Crypto tax reporting can get increasingly complex– especially as the number of crypto transactions you have to track increases. While there are many tax tools out there that can help you with your crypto reporting needs- they are not made by everyone. So if you want to prepare your crypto tax report without the help of any tool- then our guide ahead will help you do just that. To make it simple for you, we have divided the process into three parts- the Parameters, the Math, and the Reporting.
The Parameters or the data points are things that you need to record with every crypto transaction. The most crucial transaction parameters that you must record with each transaction include
● The Dates: This includes the date when you first acquired the cryptocurrency (through mining, forks, received it as a payment, etc.) and the day it was redeemed (used to pay for services, exchanged for cash or another cryptocurrency). These dates will be used to calculate our next parameter.
● Cost Basis: The cost basis of crypto includes the total price you paid for it (if it was purchased or exchanged) and any commission or fees involved in the transaction. This can be called the buying price of the crypto if you bought it.
● Market Value: The Fair Market Value of the crypto on the day you redeemed it helps you calculate your capital gain or loss.
Once you have the above parameters, it’s time to do the math. You only need to calculate two things- your holding period and the gain/loss.
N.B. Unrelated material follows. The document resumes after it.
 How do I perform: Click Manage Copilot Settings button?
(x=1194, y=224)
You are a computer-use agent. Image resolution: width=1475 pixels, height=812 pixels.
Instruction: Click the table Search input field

● Holding Period: The holding period is the difference between the date you acquired and the day you redeemed the crypto. If it is less than one year, then the crypto is taxed as short term gain/loss, and for periods equal to or greater than a year, it is considered a long-term capital gain.
● Gain/Loss: If you received crypto in exchange for any goods or services, through mining or via a fork, then you have made a capital gain equal to the fair market value. In cases where the purchasing and sale of crypto were involved, there can be a capital gain/loss depending on the prices. You can write off any losses up to $3,000 from your income.
Once you have gathered all the data mentioned above, generating your report is all that’s left. You can use a table similar to what’s in Form 8949 to make it easier to fill up paperwork later. The format of the table is given below.
|Token Amount||Date Acquired (mm/dd/yyyy-hh:mm:ss)||Date Disposed or Sold Off (mm/dd/yyyy-hh:mm:ss)||Holding Period||Tax Rate |
(based on your tax bracket and holding period)
|Proceeds/ Sale Price||Cost Basis||Gain/Loss (Proceeds minus Cost Basis)|
|0.0243334 XYZ||05/04/2018 11:00:05||04/08/2020|
|2 years 3 months|
Since you need to report short and long-term transactions separately, calculating the holding period will help you filter the data and fill the forms accordingly. Using a Spreadsheet tool like Excel can help you apply formulas and make calculations automatic. Thus, with a few simple steps, you can do your crypto reporting without any tool.